What sparked the writing of this blog is that today is the 1st of September, known as Spring Day here in South Africa. Our friends and family in the Northern Hemisphere are coming to the end of their summer, moving into autumn, while here the flowers are blooming, the days are getting longer and the temperatures are on the rise again. Obviously things are a little different here…

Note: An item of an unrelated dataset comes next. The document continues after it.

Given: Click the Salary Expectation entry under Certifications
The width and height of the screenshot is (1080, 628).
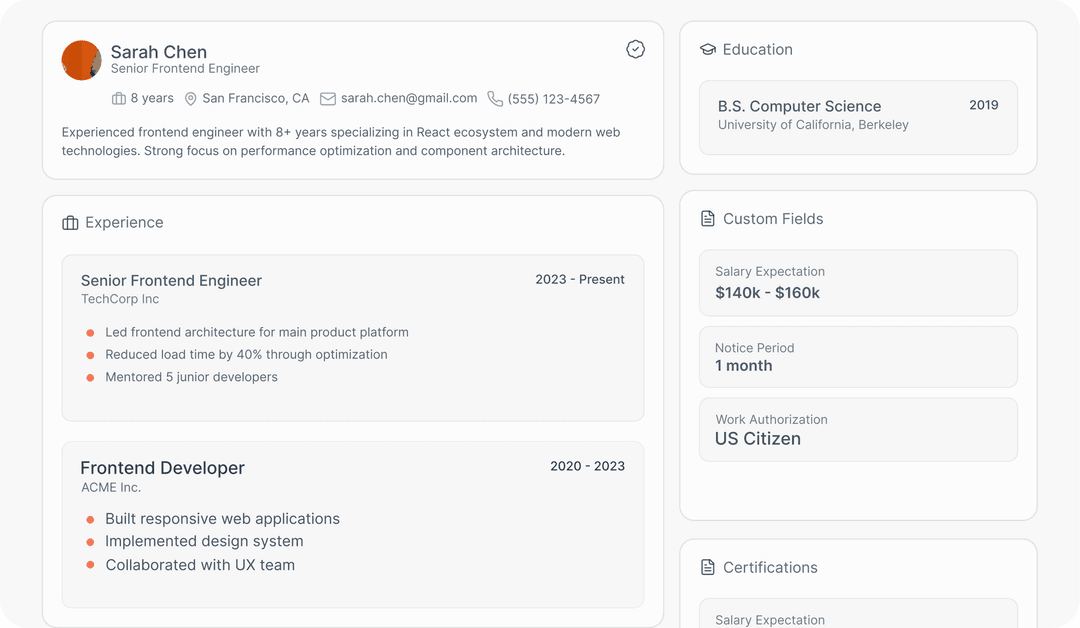Looking at the screenshot, I should 858,618.
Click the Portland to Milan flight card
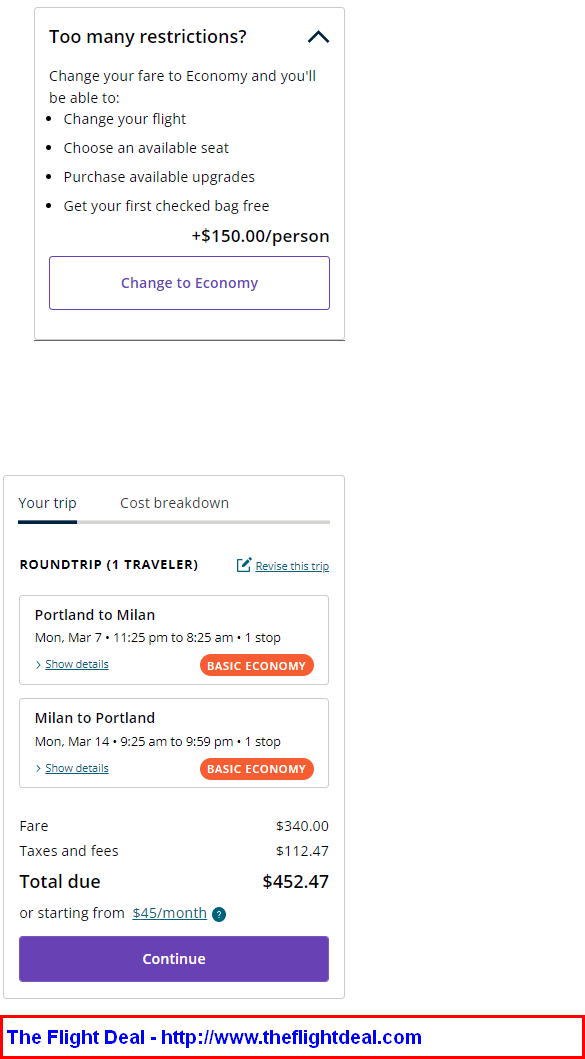585x1059 pixels. tap(174, 640)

But how different is it really? Here is a list of the 4 (or should it be 5?) most notable things which are unlike what you may be used to:
- At its highest point during the day the sun sits in the north. Being relatively close to the equator during mid-summer the sun seems to be right above your head and it is difficult to see. But any other time of the year, when you face the sun at midday you’re facing north. Good thing to remember if you’re ever planning to buy property here: ‘north-facing’ is a positive element and means your house will be nice and warm, also in winter;
- You can see the Southern Cross! Many people are amazed by the abundance of stars visible here in the Southern Hemisphere, and want to find out more of what they see. The easiest stars (and planets) to spot are Venus (also known as the Evening Star, even though it’s a planet…), Orion with its belt and the Southern Cross, indicating true South;
- The seasons are ‘the other way around’: Spring starts in September, our Summer is at its height in December through to February, followed by Autumn and Winter in June, July. Think summer holidays in December and Christmas on the beach;
- The moon looks different. Because the moon orbits near the equator, in the Southern Hemisphere we’re looking at the ‘other side’ of the moon compared to in the Northern Hemisphere. What it means is that after New Moon (or no moon, basically), in the Northern Hemisphere the moons waxes from the ‘right’, looking like a growing D. Here in the Southern Hemisphere it waxes from the ‘left’, looking like a growing C. Makes sense?!;
- And may be the fifth one: water drains counter-clockwise in the Northern Hemisphere and clockwise in the Southern Hemisphere?! There is a common belief that this is true, but I wonder what happens when you live on the equator? Scientists have not been able to confirm, and say water in basins, toilets and bathtubs can drain any particular way, both in the Northern and Southern Hemisphere.
The first 4 Things which are Different in the Southern Hemisphere are easy to see once you are here, the 5th one you will have to do some research to see how your water drains before you come and check it out in our hemisphere!